The big city of TO shines when it comes to the harmony in the life of all the different cultures that make up the mosiac of Canada.

The lack of auto use at least in Toronto proper is truly impressive. People walk, they don’t seem to think anything of walking blocks to their destination. Not so in Edmonton where the auto is supreme and people jump into the car to go 2 blocks for a litre of milk.

And bikes. There are 1000’s of bikes on the road every day. The riders are not particularly talented riders but the bikes and cars ebb and flow along the road in a co existence, it is not  that way at home where there are a good number of drivers that would just as soon steer riders and their bikes into the ditch. The car traffic is not fast so the bike riders seem to move somewhat seamlessly in the traffic.

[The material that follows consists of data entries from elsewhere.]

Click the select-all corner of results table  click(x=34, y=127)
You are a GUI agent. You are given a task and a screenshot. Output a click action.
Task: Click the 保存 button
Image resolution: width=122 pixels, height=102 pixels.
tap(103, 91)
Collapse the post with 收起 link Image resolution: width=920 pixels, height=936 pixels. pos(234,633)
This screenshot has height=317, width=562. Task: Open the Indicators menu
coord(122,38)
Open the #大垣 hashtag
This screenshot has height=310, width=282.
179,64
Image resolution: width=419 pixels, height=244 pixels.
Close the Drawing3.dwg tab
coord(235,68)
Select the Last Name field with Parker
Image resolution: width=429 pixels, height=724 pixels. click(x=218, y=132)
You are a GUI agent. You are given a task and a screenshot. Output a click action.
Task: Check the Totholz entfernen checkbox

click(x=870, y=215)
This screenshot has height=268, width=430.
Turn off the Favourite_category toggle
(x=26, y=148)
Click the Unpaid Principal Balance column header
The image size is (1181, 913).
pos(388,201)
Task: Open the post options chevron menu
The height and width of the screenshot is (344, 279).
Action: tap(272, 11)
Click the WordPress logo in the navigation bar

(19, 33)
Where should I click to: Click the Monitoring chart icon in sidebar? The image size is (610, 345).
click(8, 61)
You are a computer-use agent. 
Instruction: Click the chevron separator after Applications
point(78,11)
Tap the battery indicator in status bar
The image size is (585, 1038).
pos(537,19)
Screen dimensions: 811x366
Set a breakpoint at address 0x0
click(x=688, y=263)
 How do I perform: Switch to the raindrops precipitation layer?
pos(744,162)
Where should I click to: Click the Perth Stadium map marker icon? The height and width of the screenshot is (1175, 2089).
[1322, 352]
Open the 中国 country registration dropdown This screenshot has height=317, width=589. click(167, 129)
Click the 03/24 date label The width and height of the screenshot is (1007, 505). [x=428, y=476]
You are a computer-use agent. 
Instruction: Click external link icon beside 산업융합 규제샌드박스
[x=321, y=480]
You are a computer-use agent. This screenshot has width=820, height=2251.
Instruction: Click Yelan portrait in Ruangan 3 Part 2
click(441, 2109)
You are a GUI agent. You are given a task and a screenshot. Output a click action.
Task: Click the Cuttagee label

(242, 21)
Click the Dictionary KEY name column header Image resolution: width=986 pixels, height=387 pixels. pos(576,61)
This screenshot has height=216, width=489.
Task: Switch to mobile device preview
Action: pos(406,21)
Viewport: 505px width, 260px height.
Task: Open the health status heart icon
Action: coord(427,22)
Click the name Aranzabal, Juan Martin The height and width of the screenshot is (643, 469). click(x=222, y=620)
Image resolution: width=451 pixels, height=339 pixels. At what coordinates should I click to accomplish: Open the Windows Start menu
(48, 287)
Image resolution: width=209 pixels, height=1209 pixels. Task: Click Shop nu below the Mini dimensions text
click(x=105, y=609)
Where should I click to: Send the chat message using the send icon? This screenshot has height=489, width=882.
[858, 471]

Commuting to work on a bike is a normal situation. The ample number of bike stalls located outside each office building are maxed out with workers’ bikes during the day and eerily empty at night.

Bike rack made of a large bike chain spelling Kengsington

Bike rack made of a large bike chain spelling Kensington

A not so nice big city trait that Toronto has acquired is high bicycle theft. A bike store owner told us that of 6 bikes he sold on Wednesday, 2 of them were to folks that had their bikes unceremoniously removed from their possession.

I really enjoyed our short foray to one of Canada’s outstanding cities. I am forever learning that the generalized impressions of places and their people are not remotely close to reality. The most prominent characteristic of Toronto is that it is Canadian. The people are casual, easy going, friendly and polite. All of which combine to make Toronto one of Canada’s world class metropolises.